— PROBLEM DESCRIPTION —
Retype the listing exactly, minus its pictures.
━━━━━ STORED DATA ━━━━━
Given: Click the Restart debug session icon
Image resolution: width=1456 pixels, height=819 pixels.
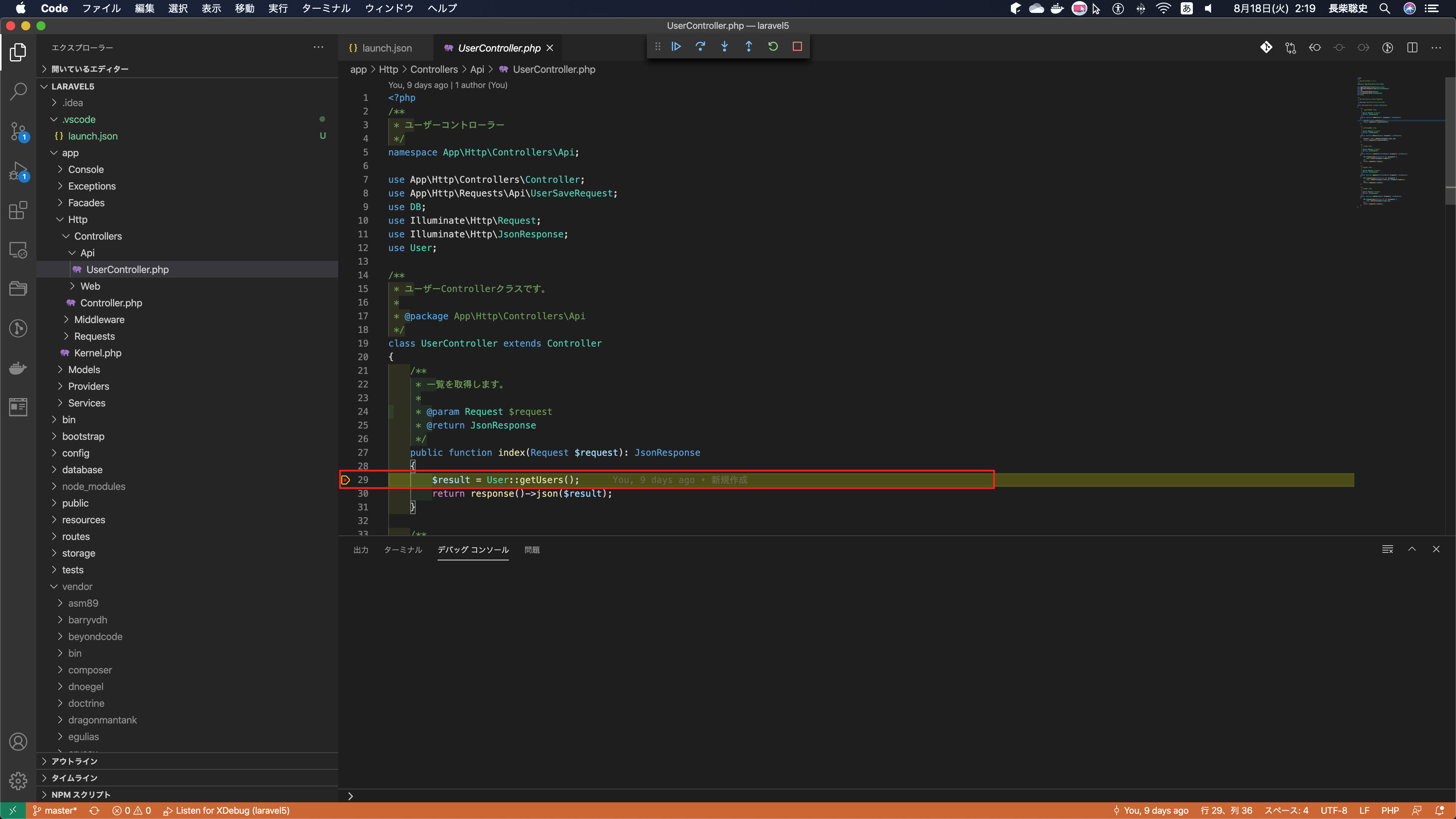Looking at the screenshot, I should (x=773, y=46).
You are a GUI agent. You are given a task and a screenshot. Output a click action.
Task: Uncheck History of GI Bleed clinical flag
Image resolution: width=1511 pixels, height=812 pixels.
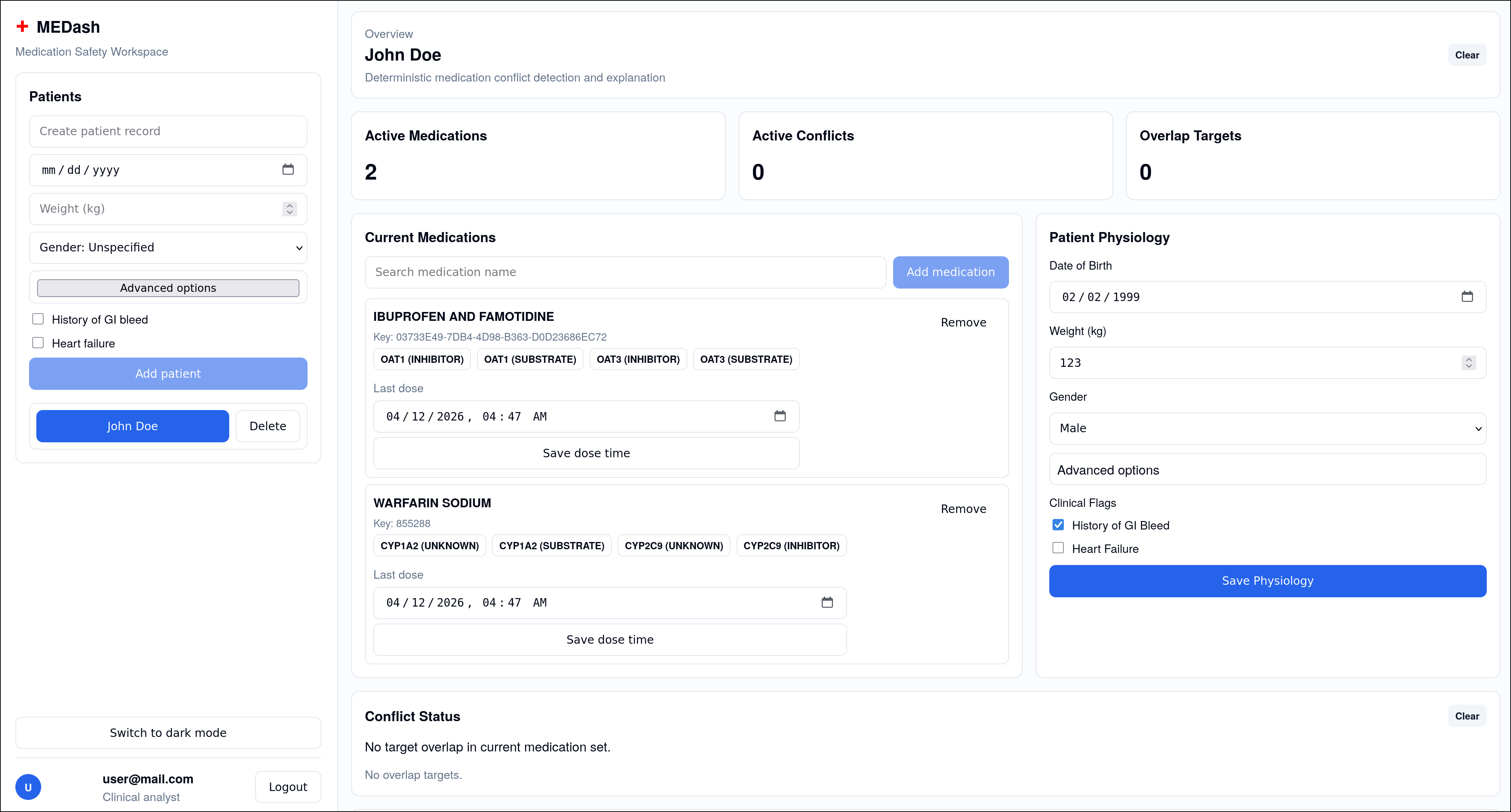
━━━━━
— RESPONSE FOR THIS EXERCISE —
Given: Click the Restart debug session icon
Image resolution: width=1456 pixels, height=819 pixels.
Looking at the screenshot, I should (x=773, y=46).
You are a GUI agent. You are given a task and a screenshot. Output a click action.
Task: Uncheck History of GI Bleed clinical flag
Image resolution: width=1511 pixels, height=812 pixels.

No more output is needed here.